Préserver la maladresse
Toujours selon les mots de l’artiste, l’« image elle-même » importe moins que la valeur représentative de ses sujets. Ces derniers auraient une primauté dans la composition photographique, en ce qu’ils permettent d’attribuer, par leur simple présence, diverses significations à l’image. On peut par exemple déceler dans Femme avec un mannequin sans tête, N.Y.C., 1956 la place que le regard d’autrui occupe sur la perception de soi, sans pour autant rejeter la possibilité d’une mise en scène volontaire de ce détail par Arbus. La photographe américaine envisageait à ce titre la « maladresse » comme une constante dans son travail, ce qui expliquerait pourquoi elle n’aimait pas « arranger les choses » [tdlr]. On peut percevoir dans cette affirmation l’un des principes phares de la photographie documentaire qui consiste à intervenir le moins possible dans la composition pour ne pas la déposséder de son contexte réel de création. Mais l’ambition de Diane Arbus demeure aussi celle d’une artiste qui donne à voir l’existence à travers ses multiples visages : drag-queens, personnes en situation de handicap, riches ou défavorisées, issues de différents milieux ethniques et sociaux sont rassemblées dans une fresque rendant hommage à la condition humaine.
L’exposition Diane Arbus : Photographies, 1956–1971 est présentée au MBAM jusqu’au 29 janvier 2023.

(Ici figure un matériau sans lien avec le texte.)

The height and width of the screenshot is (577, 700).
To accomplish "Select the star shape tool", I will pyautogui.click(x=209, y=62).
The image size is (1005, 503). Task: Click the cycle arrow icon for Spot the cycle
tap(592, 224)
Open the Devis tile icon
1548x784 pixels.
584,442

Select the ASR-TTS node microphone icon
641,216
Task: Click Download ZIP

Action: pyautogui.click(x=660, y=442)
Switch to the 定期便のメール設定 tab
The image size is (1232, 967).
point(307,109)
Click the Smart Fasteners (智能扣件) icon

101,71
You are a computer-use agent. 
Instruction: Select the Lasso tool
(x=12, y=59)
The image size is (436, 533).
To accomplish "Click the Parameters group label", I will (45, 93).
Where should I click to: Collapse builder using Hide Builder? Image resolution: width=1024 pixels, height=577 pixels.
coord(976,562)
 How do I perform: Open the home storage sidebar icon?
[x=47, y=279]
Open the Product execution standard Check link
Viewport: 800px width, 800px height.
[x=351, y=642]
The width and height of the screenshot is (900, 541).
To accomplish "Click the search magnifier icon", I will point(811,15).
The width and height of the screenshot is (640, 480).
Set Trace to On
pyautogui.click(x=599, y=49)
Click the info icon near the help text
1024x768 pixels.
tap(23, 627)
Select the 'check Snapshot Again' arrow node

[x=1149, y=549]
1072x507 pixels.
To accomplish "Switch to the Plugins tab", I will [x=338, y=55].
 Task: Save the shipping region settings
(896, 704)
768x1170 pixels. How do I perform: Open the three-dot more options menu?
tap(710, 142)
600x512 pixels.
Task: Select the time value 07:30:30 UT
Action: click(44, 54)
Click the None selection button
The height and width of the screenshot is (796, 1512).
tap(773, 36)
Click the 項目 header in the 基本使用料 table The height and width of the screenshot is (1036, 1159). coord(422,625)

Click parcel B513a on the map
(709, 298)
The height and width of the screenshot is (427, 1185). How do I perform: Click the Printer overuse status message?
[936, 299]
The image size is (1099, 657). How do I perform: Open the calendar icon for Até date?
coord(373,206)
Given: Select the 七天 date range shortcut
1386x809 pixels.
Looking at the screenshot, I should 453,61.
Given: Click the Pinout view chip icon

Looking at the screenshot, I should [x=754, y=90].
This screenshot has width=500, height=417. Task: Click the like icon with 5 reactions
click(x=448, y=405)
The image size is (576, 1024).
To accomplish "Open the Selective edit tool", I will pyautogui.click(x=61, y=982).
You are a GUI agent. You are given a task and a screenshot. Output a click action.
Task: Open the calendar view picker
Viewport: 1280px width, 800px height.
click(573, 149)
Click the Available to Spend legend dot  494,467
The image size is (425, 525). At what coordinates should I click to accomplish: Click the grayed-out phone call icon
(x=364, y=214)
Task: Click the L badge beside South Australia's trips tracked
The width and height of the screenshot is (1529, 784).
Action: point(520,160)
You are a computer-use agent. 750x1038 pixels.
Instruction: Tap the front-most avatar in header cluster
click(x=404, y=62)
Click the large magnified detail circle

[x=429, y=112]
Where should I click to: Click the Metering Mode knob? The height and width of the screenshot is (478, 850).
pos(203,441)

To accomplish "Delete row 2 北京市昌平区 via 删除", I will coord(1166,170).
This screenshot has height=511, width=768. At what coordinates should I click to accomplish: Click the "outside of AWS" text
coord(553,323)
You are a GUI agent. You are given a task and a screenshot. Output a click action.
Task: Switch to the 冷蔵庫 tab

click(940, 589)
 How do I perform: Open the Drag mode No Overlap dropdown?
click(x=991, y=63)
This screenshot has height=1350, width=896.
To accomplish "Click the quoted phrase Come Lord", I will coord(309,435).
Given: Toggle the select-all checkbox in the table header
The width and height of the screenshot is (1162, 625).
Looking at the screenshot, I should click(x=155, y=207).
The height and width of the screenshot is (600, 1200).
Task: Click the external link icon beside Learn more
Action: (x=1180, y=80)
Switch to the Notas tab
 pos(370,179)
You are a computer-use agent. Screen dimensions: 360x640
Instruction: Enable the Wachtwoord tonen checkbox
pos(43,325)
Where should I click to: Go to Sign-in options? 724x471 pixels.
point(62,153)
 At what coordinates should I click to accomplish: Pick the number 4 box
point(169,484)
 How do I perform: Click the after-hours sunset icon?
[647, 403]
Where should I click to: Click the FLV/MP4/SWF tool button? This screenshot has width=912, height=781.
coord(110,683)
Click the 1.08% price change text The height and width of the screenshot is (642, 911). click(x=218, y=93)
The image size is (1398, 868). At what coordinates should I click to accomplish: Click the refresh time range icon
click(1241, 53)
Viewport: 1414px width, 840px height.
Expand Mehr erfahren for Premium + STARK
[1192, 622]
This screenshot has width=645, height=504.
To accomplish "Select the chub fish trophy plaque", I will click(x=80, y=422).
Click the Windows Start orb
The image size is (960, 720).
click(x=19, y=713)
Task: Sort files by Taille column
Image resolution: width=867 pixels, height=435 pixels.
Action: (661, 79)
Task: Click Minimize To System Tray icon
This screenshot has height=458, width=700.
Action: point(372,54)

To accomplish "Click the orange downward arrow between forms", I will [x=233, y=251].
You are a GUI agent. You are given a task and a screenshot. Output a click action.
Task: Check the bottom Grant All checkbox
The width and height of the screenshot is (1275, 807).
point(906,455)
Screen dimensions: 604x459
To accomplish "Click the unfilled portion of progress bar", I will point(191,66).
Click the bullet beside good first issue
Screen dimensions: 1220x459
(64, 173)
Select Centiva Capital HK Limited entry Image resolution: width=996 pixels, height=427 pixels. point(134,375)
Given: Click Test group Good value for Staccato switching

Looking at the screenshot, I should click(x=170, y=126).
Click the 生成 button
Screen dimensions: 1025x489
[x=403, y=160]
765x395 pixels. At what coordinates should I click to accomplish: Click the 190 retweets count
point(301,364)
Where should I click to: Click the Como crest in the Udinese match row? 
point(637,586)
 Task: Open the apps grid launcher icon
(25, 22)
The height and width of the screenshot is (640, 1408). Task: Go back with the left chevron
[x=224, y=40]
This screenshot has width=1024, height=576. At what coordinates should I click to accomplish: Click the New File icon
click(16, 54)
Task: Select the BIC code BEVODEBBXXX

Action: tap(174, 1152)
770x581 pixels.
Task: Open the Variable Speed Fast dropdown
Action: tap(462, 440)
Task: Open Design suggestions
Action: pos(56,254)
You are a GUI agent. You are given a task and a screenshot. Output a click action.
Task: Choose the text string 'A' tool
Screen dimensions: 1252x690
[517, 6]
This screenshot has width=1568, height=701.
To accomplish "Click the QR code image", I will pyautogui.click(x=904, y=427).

Erratum : Dans la version initiale de cet article, il était écrit que l’œuvre Homme tatoué à un carnaval, Md., 1970 s’intitulait Tattooed Man at a Carnival (1970) et que Femme avec un mannequin sans tête, N.Y.C., 1956 s’intitulait Woman with a Headless Dummy (1956). Or, les titres officiels des œuvres sont Homme tatoué à un carnaval, Md., 1970 et Femme avec un mannequin sans tête, N.Y.C., 1956. De plus, l’œuvre Female impersonator holding long gloves, Hempstead, L.I.1959 a été erronément citée comme une oeuvre présentée dans l’exposition Diane Arbus : Photographies, 1956–1971 présentée au Musée des beaux-arts de Montréal alors que cette œuvre n’en fait pas partie.